WHAT TO DO → Only one stretch of the material below is wanted: everything from the line containing "Where should I" down to the line containing "Select the 曝光数 metric card", both ends included. Repeat it exactly and skip the pictures.

EXERCISE INPUT →
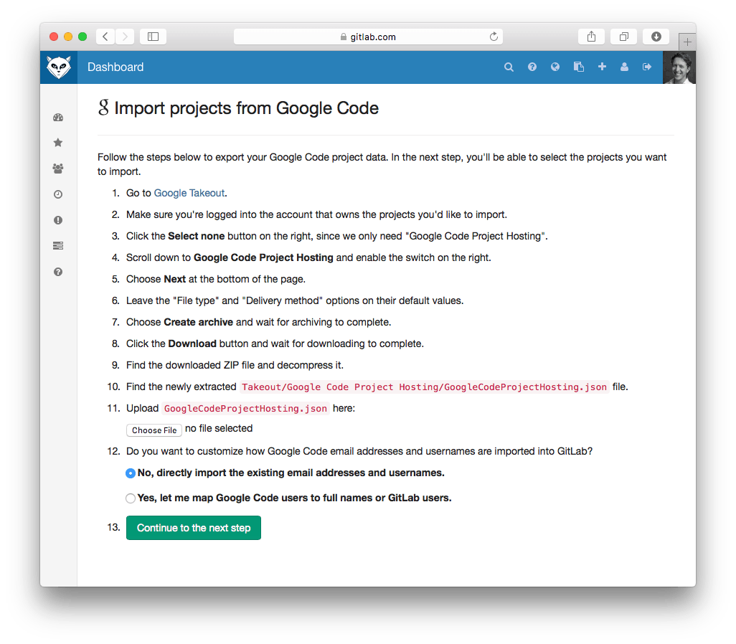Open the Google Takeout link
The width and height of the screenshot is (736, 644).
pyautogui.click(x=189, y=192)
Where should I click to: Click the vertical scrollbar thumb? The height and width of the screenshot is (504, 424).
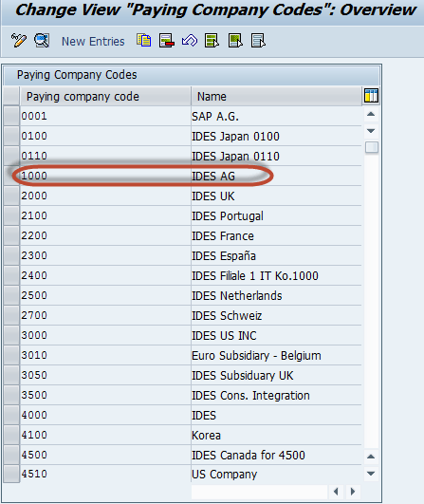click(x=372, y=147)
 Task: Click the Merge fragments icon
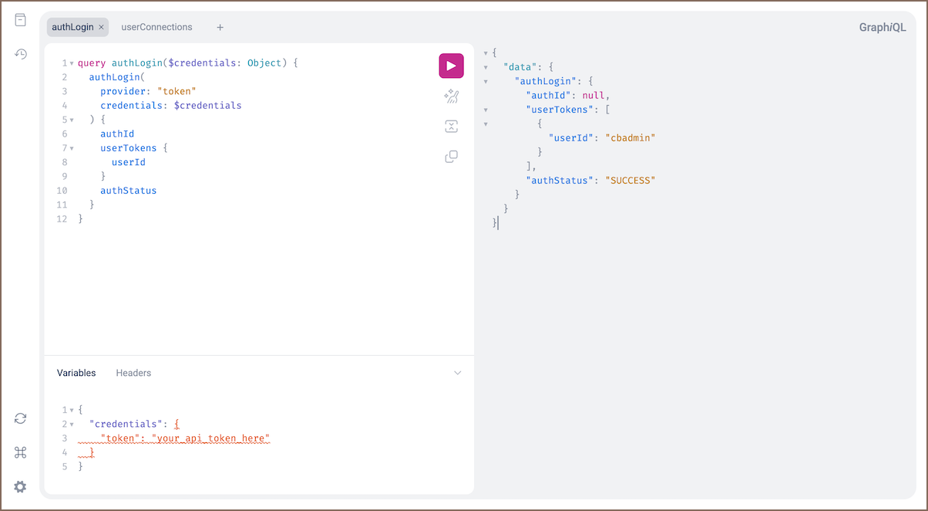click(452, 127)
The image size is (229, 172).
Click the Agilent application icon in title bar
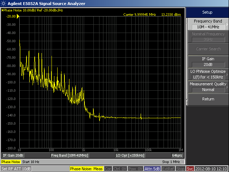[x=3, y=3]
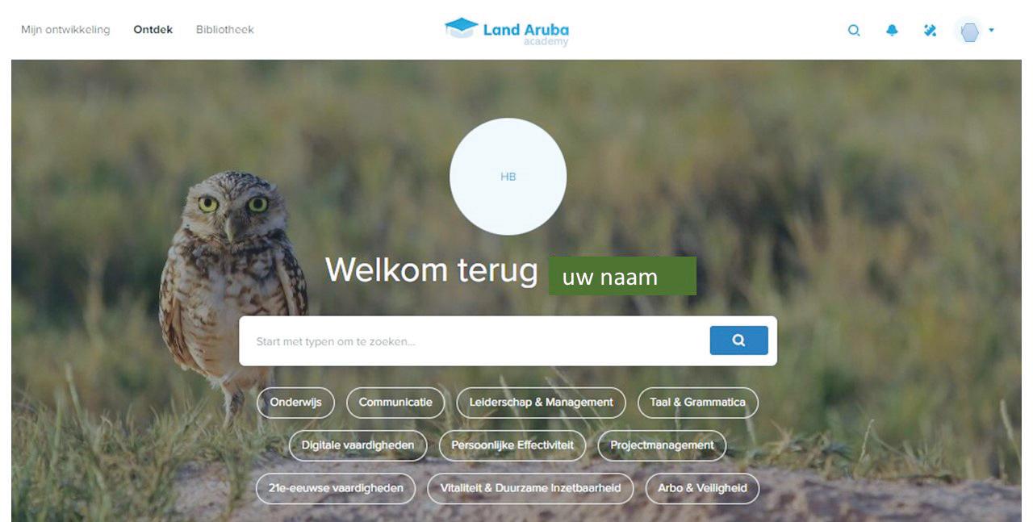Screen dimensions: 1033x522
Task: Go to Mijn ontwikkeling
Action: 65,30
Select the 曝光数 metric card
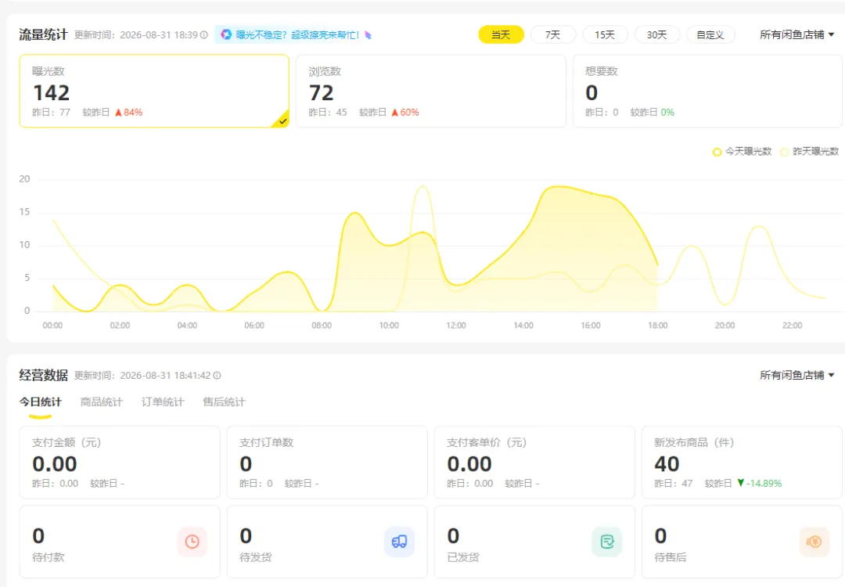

==

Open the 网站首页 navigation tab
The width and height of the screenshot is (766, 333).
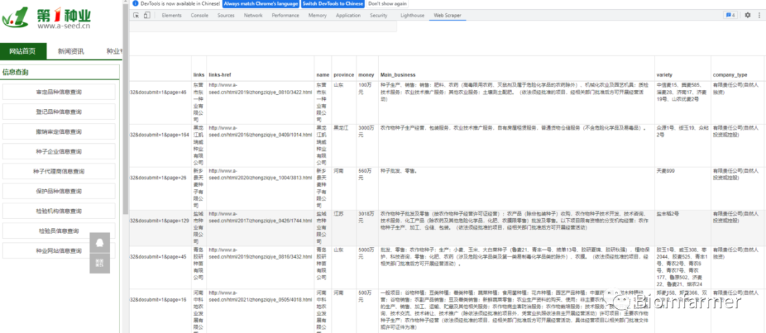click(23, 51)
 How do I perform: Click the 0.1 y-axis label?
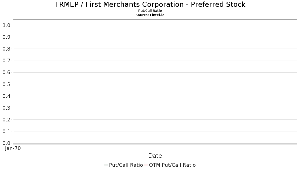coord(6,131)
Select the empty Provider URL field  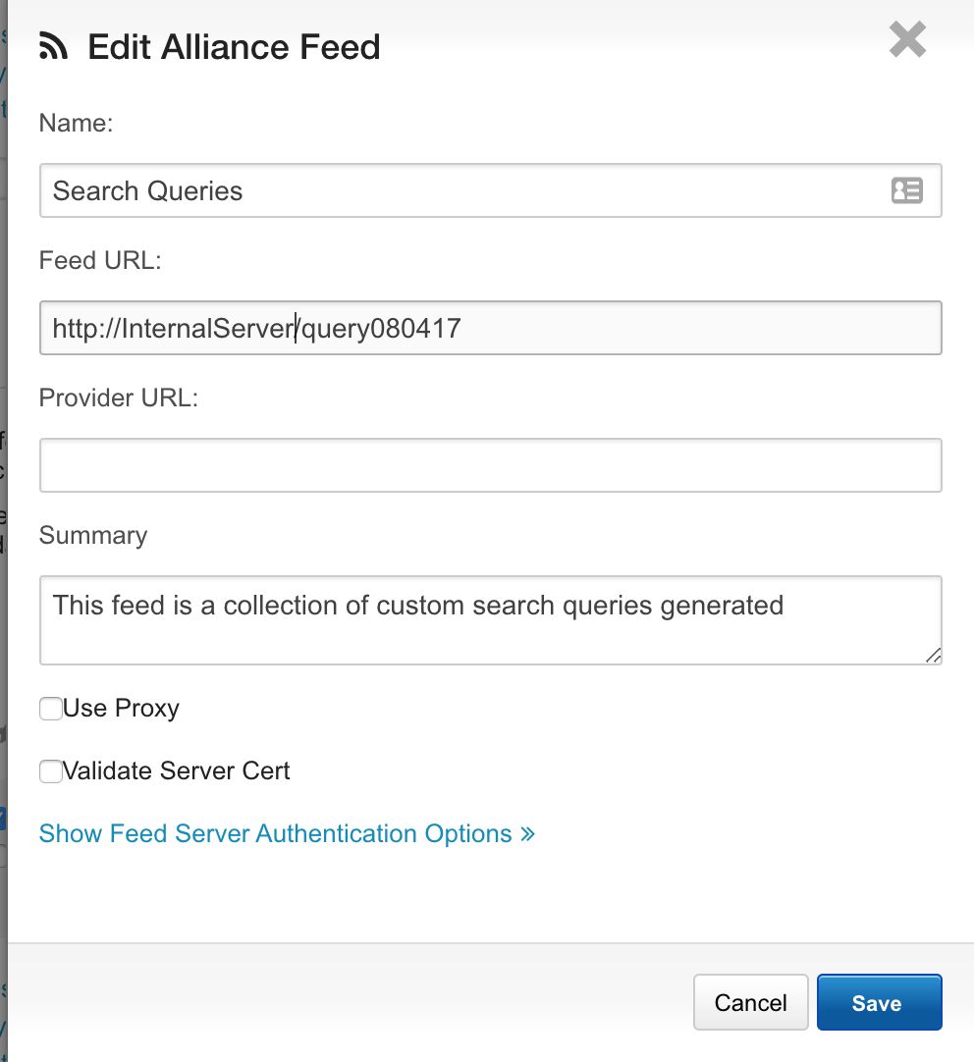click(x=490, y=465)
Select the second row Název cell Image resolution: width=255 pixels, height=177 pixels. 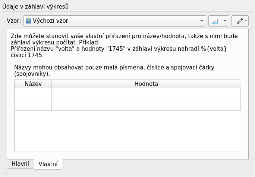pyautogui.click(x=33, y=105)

SOLUTION FOR THIS TASK →
Where should I click to: Click the vertical scrollbar thumb? The height and width of the screenshot is (504, 424).
click(x=372, y=147)
 Task: Click the Merge fragments icon
click(452, 127)
The image size is (229, 172).
Click the Agilent application icon in title bar
[x=3, y=3]
Screen dimensions: 1033x522
Task: Go to Mijn ontwikkeling
Action: 65,30
Select the 曝光数 metric card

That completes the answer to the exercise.